▸ **RECORD EXTRACTS**:

################

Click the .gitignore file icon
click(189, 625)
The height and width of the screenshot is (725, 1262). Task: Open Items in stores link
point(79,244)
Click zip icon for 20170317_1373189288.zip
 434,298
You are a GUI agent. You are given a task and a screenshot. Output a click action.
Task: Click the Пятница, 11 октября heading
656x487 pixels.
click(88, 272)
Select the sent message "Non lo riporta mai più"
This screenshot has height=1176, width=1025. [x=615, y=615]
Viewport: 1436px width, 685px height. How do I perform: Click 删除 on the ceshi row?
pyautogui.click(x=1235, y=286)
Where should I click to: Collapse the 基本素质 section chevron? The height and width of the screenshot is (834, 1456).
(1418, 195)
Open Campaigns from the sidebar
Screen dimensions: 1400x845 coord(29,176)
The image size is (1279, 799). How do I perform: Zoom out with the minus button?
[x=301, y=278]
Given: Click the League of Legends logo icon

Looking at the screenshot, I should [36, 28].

################

▸ **TASK TO COMPLETE**: Put the records from the line containing "The image size" through the end of the records into a two-column CSV with the headers text and reply. Give one row per record, with each value in its own quoted field and any line breaks turned into spaces.

▸ **RESPONSE TO THE TASK**:
text,reply
"The image size is (1279, 799). How do I perform: Zoom out with the minus button?","[x=301, y=278]"
"Given: Click the League of Legends logo icon","Looking at the screenshot, I should [36, 28]."